Stored items from a collection
┄┄┄┄┄┄┄┄┄┄┄┄┄┄┄┄┄┄┄┄
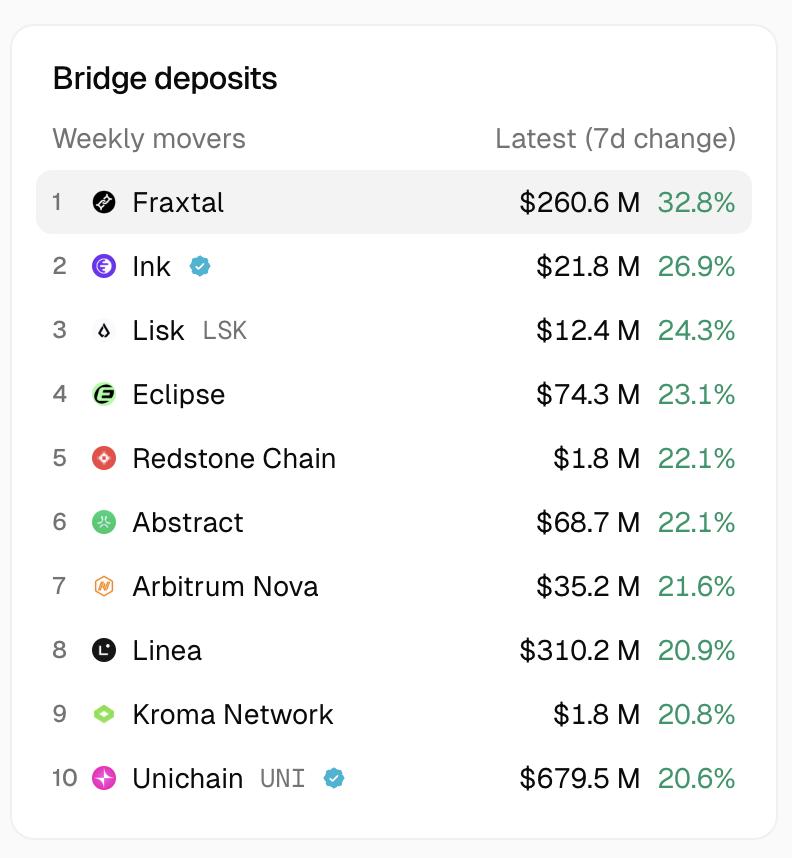Open the Fraxtal row name link
Screen dimensions: 792x858
click(x=178, y=202)
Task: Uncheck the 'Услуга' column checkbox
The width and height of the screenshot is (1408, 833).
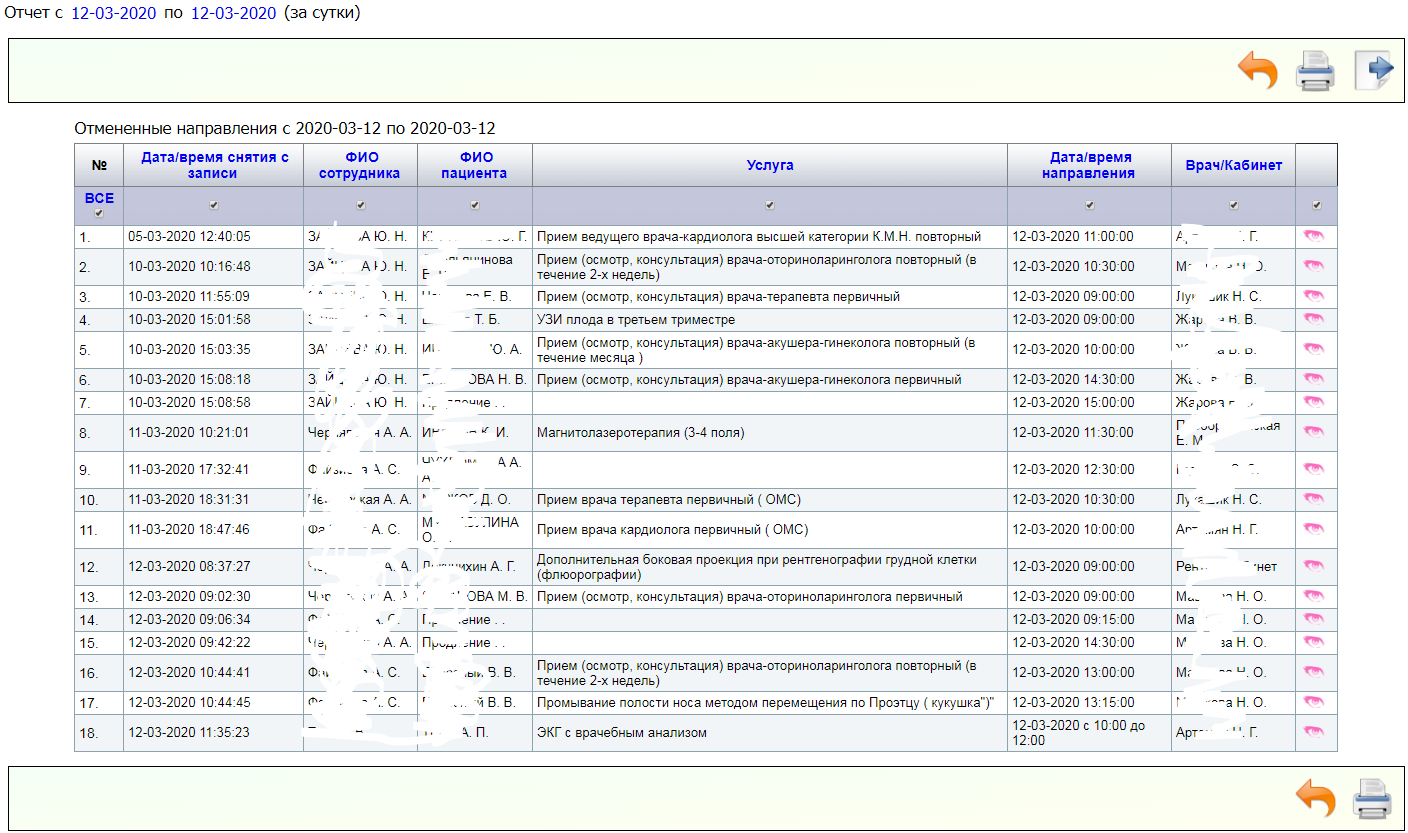Action: tap(769, 205)
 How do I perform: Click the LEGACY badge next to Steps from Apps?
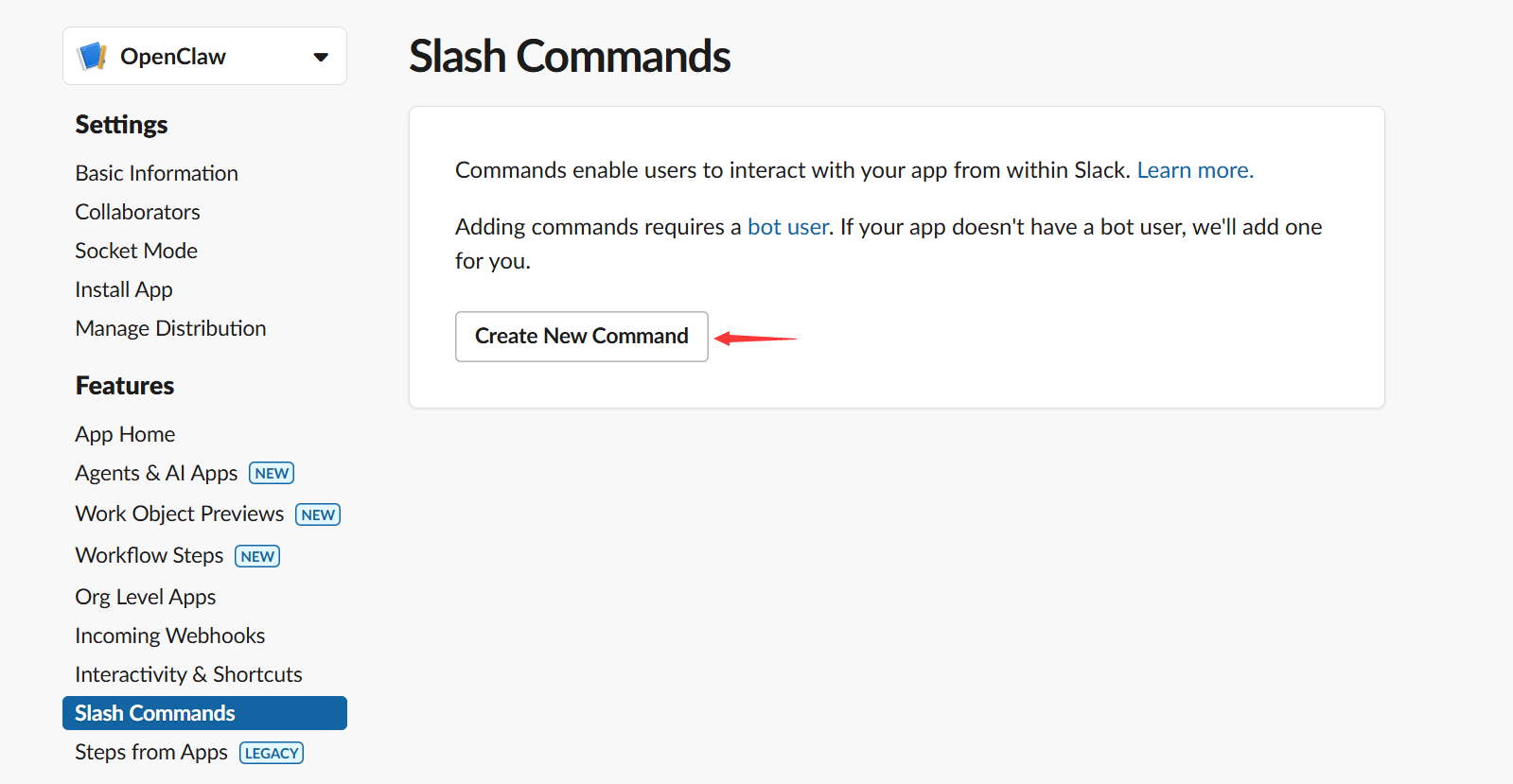(x=272, y=753)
┄┄┄┄┄┄┄┄┄┄┄┄┄┄┄┄┄┄┄┄
- Given request -
Copy every line of the data word for word, leaving out the pictures.

- Task solution -
Open the Fraxtal row name link
Screen dimensions: 792x858
click(x=178, y=202)
Task: Uncheck the 'Услуга' column checkbox
The width and height of the screenshot is (1408, 833).
Action: tap(769, 205)
 How do I perform: Click the LEGACY badge next to Steps from Apps?
(x=272, y=753)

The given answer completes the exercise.